= Adelheid Langmann =

14th-century German Catholic nun and writer

Adelheid Langmann (c. 1306–1375) was a German Roman Catholic nun, belonging to the Dominican Order at the Engelthal Abbey (located in the Wetterau region of Hesse) in the 14th century.

She is known for her text Revelations, which consists of autobiographical details, prayers, and religious instruction. She was a renowned spiritual teacher during her lifetime.

== Life ==
Adelheid Langmann was a German nun. She belonged to the Dominican Order, and resided at the Engelthal Abbey. She is known for written records of her religious visions, which were collected in a book titled Revelations. Along with the writings of Christina Ebner, these constitute an important text documenting female mysticism in the 14th century.

Langmann was a widow who belonged to a well-established family from Nuremberg, and recorded her revelations on the advice of a lector who worked at Engelthal Abbey.

Langmann's Revelations also contain an account of her own spiritual journey, including biographical details. Langmann writes that her vocation was apparent to her as a child, but she was betrothed to, and married Gottfried Teufel in deference to her parents' wishes. According to Langmann, the marriage was never consummated, and her husband died of illness within a year of the wedding, leaving her free to join the Dominicans.

She joined the order in 1330, and was present there, as was Christina Ebner, when King Charles IV visited the abbey seeking spiritual counsel.

Langmann was renowned during her lifetime, and taught prayers at the abbey, although she was not permitted to hold any official position. It was common for visitors to the abbey to visit particularly to receive instruction from her in religion.
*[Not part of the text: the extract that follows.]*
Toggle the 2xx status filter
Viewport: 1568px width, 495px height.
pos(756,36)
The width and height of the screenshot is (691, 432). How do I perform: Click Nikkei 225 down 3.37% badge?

These visitors ranged from lay persons, laborers and local residents, to members of the clergy and the aristocracy.

During her lifetime she maintained a close friendship with, and was a mentor to, Marquart der Tokler of Nuremberg, a nobleman and later, cleric who later joined the Augustinians under her guidance, and who recited prayers especially composed for him by Langmann.

Langmann's Revelations is a compilation of prayers, letters, records of visions and other accounts, and is addressed to her fellow women, often using the phrase 'dear sisters' or 'fellow sisters'. Langmann's instructions in the Revelations are a guide on attaining salvation, chiefly through prayer and meditation.

Langman's Revelations was rediscovered in the 19th century by scholars of the German language, who were looking for texts written in the medieval Bavarian language that Langmann used.